Exclude the images, then return every line below exactly as written.

....

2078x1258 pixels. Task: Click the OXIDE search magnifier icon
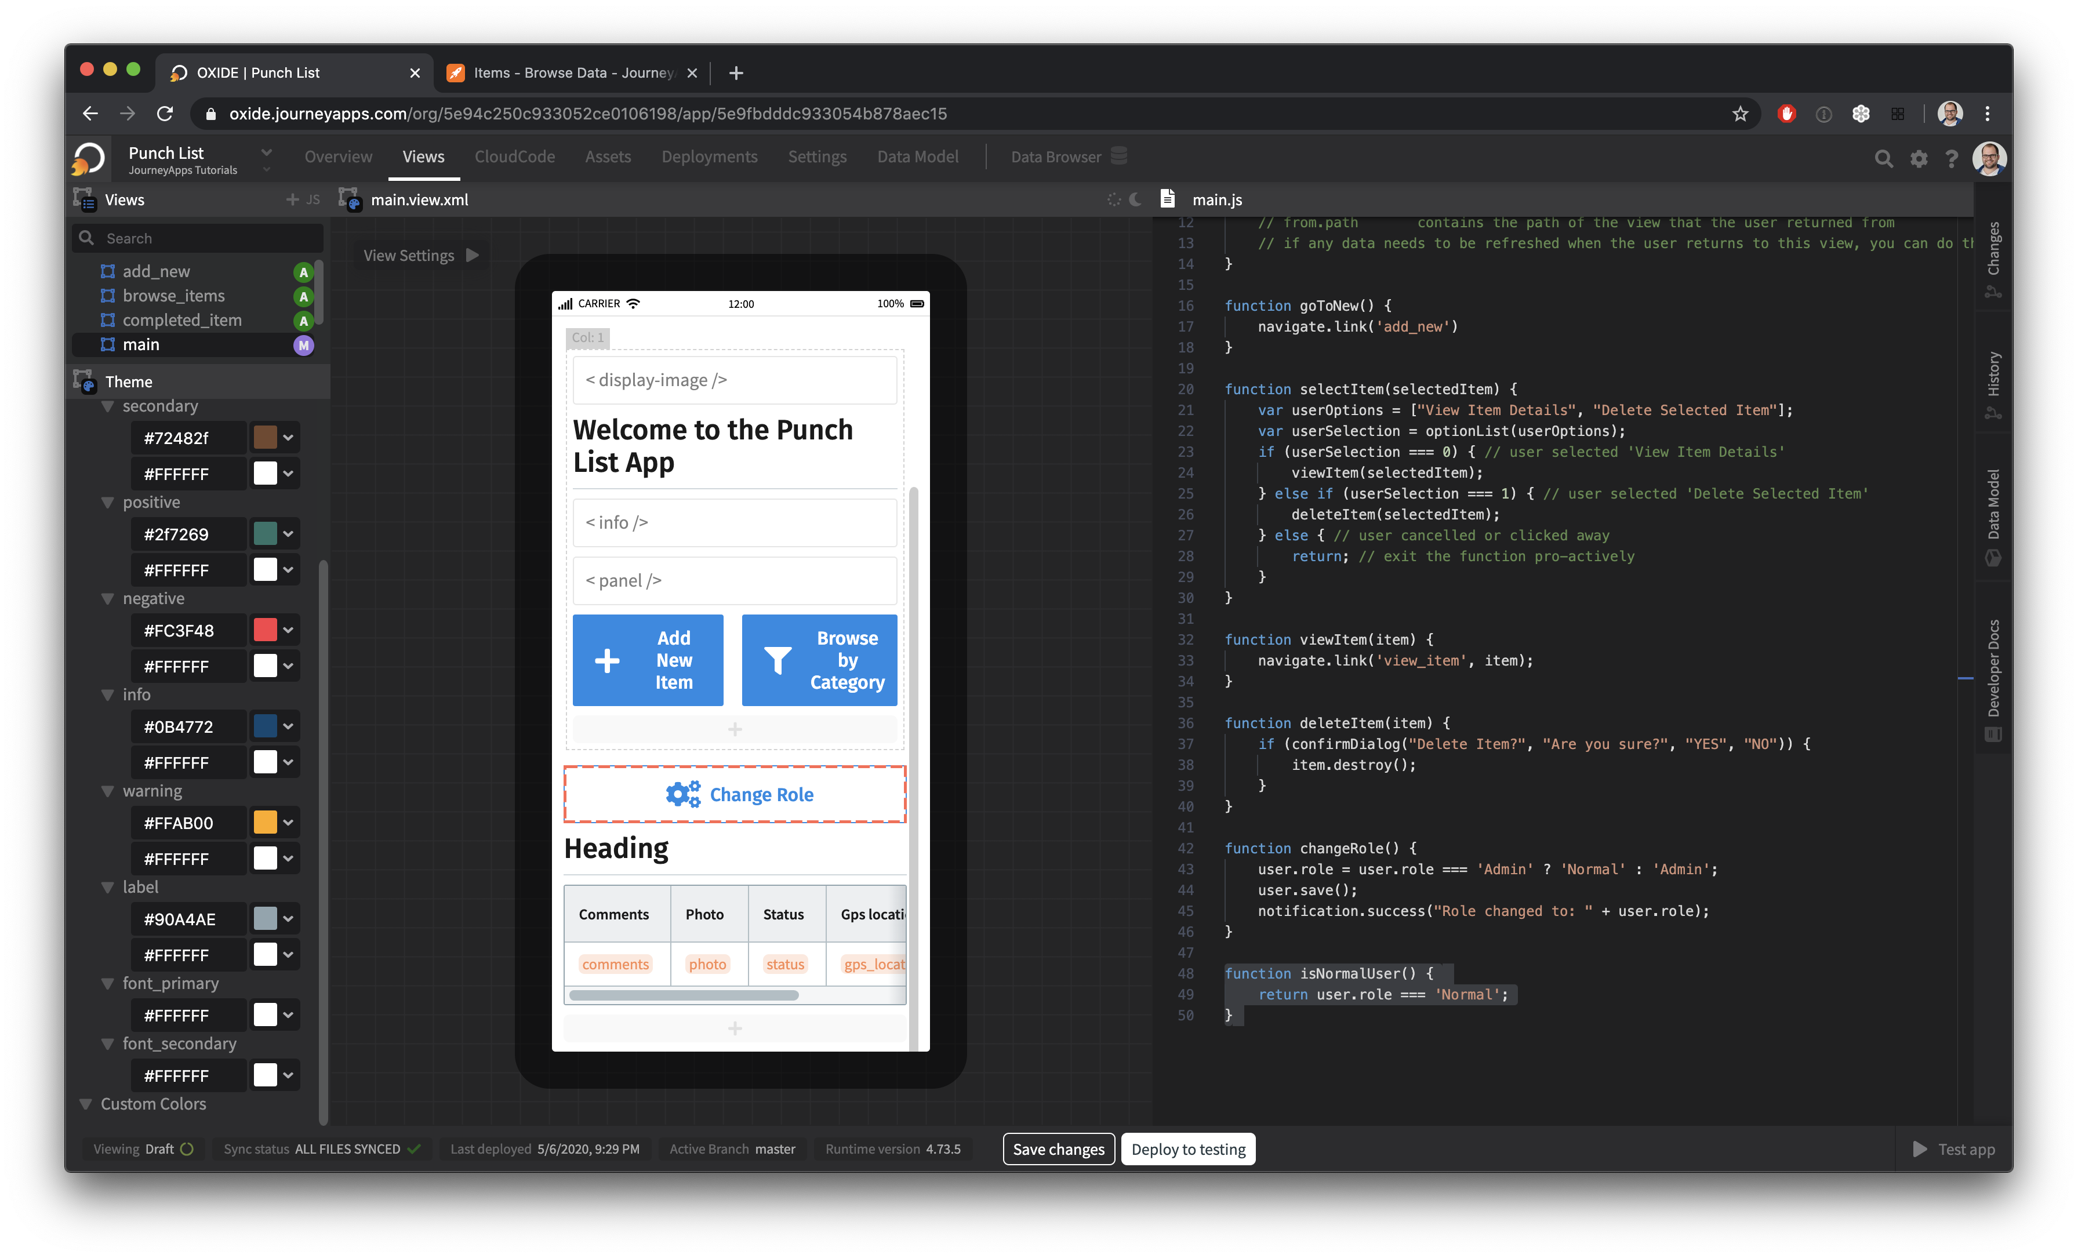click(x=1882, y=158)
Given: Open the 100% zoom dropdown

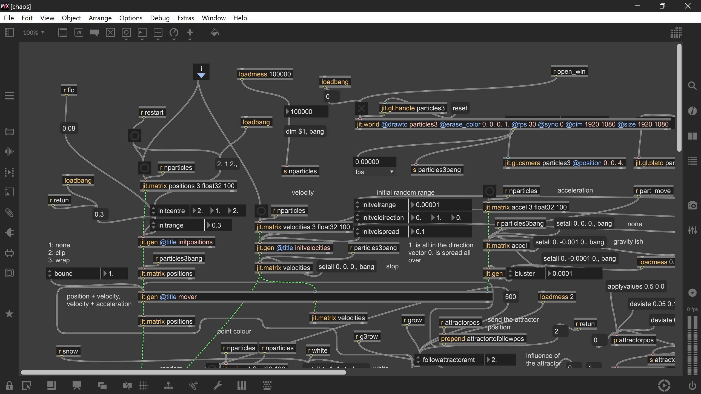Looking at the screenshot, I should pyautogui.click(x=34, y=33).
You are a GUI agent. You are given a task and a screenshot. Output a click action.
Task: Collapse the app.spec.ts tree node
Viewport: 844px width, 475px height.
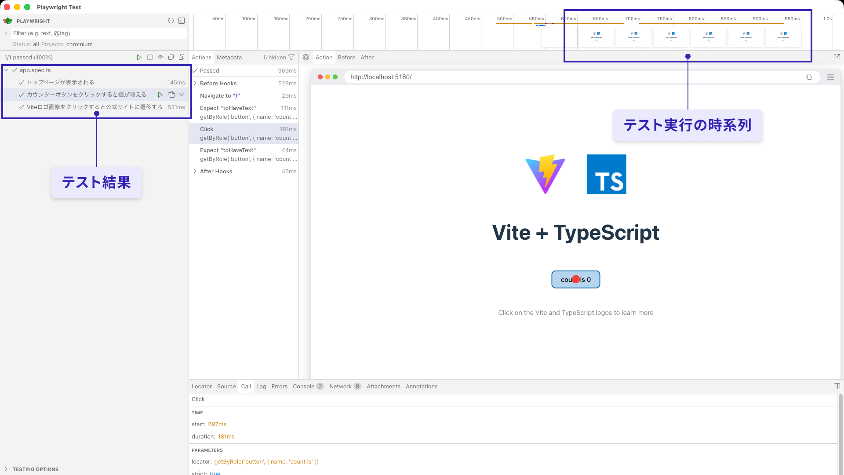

....

**Expected output**
2078x1258 pixels. Task: Click the OXIDE search magnifier icon
click(x=1882, y=158)
Given: Open the 100% zoom dropdown

Looking at the screenshot, I should pyautogui.click(x=34, y=33).
You are a GUI agent. You are given a task and a screenshot. Output a click action.
Task: Collapse the app.spec.ts tree node
Viewport: 844px width, 475px height.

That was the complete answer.